**SOURCE RECORDS**.
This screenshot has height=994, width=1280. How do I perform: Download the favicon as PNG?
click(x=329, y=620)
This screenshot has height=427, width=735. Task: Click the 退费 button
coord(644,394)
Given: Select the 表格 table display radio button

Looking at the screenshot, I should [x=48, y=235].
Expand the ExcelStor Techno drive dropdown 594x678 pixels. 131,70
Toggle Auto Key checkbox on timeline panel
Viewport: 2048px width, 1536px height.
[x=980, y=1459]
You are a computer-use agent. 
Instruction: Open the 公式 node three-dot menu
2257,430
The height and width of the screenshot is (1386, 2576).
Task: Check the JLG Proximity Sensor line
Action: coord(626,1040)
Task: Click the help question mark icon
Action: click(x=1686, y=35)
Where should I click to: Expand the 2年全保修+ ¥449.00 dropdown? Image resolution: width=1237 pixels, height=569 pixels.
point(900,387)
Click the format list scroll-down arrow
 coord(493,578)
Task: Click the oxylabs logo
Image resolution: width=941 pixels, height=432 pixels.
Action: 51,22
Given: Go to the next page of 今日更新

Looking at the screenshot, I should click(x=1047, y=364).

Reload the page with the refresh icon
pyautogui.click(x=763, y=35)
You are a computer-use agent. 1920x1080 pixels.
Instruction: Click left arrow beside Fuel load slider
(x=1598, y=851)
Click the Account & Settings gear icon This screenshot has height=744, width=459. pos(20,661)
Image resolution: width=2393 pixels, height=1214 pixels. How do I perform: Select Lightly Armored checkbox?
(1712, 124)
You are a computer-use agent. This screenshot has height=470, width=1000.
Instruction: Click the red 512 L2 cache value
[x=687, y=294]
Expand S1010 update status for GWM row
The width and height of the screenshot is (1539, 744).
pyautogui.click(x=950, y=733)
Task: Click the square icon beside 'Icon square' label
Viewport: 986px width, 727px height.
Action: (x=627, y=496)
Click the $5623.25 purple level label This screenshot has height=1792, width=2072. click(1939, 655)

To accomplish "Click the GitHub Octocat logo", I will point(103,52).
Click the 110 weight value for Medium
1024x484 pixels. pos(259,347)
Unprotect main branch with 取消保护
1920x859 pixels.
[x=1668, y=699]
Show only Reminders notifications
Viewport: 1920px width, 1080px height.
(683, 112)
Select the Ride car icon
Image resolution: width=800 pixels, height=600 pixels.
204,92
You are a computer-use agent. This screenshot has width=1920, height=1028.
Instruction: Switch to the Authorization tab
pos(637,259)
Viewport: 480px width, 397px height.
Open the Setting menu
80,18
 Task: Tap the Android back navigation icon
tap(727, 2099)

**WHAT YOU NEED TO DO**.
List every line of the listing above that contains the string "logo". Case counts.

**COMPLETE OUTPUT**.
Task: Click the oxylabs logo
To accomplish "Click the GitHub Octocat logo", I will point(103,52).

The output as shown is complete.